OpenAI has released three new voice models in its API, expanding the options for developers integrating GPT-class reasoning into live audio. These include:

  • GPT-Realtime-2, a successor to their existing real-time voice model with GPT-5-class reasoning.
  • GPT-Realtime-Translate, a live translation model supporting over 70 input and 13 output languages.
  • GPT-Realtime-Whisper, a streaming speech-to-text model optimized for low-latency transcription.

This release arrives amidst a surge in voice AI development, with enterprises rapidly building voice agents using a piecemeal approach that combines various components: Whisper or Deepgram for transcription, ElevenLabs or Cartesia for text-to-speech, GPT-4 or Claude for reasoning, and custom logic for turn-taking and barge-in.

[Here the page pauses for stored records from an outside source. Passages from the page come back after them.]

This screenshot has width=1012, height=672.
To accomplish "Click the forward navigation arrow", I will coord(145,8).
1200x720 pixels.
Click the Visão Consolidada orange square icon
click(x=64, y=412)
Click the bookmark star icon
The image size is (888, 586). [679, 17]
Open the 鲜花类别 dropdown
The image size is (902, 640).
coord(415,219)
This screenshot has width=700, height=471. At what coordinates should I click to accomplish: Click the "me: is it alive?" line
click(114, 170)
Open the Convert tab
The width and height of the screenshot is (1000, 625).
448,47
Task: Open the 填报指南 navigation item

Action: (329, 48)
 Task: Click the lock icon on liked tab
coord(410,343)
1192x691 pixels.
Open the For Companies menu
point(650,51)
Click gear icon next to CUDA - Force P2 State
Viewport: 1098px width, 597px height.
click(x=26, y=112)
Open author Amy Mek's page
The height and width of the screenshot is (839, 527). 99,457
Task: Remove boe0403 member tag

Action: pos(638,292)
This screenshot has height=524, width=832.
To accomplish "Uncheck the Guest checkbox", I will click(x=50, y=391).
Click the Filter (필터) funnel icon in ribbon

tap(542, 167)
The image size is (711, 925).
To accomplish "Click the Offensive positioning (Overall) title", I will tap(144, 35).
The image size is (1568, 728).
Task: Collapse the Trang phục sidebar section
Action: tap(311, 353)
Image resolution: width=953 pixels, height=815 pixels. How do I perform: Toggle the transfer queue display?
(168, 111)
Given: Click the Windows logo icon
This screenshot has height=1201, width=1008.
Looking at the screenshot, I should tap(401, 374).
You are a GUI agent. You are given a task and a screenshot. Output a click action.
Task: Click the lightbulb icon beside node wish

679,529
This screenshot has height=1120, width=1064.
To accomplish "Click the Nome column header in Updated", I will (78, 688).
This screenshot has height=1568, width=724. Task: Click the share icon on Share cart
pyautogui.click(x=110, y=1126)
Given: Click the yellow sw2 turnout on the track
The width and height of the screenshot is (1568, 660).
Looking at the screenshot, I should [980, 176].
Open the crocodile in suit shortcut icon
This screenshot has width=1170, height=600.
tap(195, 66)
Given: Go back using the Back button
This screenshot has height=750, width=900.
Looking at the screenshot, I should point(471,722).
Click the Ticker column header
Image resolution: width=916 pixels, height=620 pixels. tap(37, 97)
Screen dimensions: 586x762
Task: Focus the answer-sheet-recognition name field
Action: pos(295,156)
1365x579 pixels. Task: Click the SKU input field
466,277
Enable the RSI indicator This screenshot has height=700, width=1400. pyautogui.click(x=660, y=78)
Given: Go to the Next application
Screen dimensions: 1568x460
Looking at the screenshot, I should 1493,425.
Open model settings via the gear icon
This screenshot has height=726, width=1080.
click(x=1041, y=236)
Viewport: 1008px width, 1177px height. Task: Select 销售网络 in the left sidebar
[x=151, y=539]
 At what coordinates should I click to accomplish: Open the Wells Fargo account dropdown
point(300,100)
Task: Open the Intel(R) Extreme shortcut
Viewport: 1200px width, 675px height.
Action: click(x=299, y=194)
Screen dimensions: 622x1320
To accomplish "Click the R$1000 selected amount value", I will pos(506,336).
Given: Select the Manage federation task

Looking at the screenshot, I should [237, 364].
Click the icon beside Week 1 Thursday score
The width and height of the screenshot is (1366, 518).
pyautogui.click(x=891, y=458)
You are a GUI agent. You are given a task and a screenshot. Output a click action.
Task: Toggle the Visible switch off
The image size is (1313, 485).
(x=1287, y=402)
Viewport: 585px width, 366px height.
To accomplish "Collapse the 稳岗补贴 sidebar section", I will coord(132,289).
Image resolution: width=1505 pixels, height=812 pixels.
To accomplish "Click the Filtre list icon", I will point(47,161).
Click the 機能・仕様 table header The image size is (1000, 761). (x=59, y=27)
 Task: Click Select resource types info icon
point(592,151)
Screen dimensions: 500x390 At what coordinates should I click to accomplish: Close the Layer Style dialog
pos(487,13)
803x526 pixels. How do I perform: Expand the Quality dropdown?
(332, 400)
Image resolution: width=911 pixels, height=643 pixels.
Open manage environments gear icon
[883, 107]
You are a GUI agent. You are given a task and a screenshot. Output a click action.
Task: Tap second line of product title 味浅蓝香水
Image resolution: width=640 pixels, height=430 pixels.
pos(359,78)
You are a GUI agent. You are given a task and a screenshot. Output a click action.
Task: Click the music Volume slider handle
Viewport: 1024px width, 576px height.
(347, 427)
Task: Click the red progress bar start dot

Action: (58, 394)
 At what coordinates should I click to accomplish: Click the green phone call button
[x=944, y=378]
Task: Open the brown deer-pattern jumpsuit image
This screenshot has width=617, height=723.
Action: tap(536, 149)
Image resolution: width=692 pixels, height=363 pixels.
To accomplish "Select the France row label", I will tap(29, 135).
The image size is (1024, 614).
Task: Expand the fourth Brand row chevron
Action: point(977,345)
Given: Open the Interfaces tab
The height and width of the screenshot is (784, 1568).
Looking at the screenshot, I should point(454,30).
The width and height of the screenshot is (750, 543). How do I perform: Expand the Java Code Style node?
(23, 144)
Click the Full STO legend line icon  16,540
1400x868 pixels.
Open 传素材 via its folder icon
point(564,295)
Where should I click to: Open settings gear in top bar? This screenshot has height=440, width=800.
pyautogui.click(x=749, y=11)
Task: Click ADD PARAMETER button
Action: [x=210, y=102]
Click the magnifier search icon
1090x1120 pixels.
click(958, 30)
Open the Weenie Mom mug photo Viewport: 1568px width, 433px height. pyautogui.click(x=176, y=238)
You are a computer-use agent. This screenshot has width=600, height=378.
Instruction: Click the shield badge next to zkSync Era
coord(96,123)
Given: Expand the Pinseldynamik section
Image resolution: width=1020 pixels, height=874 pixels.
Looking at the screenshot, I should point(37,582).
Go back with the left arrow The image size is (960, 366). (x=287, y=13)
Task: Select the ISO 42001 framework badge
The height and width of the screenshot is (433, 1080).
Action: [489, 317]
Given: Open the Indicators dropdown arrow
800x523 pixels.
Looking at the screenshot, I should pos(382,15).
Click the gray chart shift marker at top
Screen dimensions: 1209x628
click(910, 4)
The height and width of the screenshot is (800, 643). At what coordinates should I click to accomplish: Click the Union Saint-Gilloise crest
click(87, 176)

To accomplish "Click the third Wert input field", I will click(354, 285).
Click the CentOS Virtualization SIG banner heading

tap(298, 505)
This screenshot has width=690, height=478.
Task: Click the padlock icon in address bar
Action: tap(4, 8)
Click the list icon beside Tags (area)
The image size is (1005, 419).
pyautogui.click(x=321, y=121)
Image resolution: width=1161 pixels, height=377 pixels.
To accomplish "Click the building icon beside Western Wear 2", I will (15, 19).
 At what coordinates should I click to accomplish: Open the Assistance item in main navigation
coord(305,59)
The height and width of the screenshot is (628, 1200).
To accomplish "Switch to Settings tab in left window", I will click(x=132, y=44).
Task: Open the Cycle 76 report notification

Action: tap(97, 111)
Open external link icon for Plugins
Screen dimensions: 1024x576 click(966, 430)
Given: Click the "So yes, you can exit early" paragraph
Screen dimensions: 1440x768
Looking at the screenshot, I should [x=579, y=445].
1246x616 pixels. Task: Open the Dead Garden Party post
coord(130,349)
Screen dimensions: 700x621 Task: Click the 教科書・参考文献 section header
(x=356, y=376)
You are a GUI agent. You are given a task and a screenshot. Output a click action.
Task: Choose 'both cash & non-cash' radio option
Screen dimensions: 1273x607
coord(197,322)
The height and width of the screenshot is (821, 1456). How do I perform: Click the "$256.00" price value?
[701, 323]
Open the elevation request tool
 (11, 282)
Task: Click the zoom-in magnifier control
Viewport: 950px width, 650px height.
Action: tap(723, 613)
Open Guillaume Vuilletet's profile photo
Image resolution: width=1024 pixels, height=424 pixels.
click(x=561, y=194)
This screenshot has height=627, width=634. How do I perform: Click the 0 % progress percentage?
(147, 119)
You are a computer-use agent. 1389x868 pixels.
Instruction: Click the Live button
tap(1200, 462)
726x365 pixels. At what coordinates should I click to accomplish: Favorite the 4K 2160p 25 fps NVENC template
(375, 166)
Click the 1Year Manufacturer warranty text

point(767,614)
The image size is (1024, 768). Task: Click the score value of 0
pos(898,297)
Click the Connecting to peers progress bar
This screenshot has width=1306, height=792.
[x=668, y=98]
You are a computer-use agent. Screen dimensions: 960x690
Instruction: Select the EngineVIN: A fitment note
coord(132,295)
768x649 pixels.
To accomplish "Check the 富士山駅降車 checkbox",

OpenAI's offering is unique as it provides a single model handling both audio input and output with reasoning integrated directly into the audio loop.

What's New?

GPT-Realtime-2 incorporates several capabilities previously achieved through prompt scaffolding:

  • Preambles: Allow agents to express actions, like "let me check that," while calling tools, preventing users from experiencing silence.
  • Parallel tool calls: Enable the model to send multiple backend requests simultaneously and narrate the ongoing process.
  • Improved recovery behavior: Handles failures gracefully, rather than freezing conversations.
  • Tone control: Agents can adjust their tone based on context, like using a calmer tone for support cases or a more upbeat tone for confirmations.

Two key technical advancements stand out:

  • Increased context window: Now 128K, up from 32K, enabling longer sessions and more complex agentic flows without external state stitching.
  • Reasoning effort control: A knob allows users to set minimal, low, medium, high, or xhigh effort, with low as the default for maintaining tight latency.

On OpenAI's benchmarks:

  • GPT-Realtime-2 at high effort outperforms GPT-Realtime-1.5 by 15.2% on Big Bench Audio and by 13.8% on Audio MultiChallenge for instruction following.

Customer benchmarks demonstrate even sharper improvements, with Zillow reporting a 26-point lift in call success rate from 69% to 95%. BolnaAI, a voice AI company focusing on Indian languages, reports 12.5% lower word error rates using the translation model for Hindi, Tamil, and Telugu.

GPT-Realtime-2 is priced at $32 per million audio input tokens, $0.40 for cached input tokens, and $64 per million audio output tokens. GPT-Realtime-Translate is priced at $0.034 per token.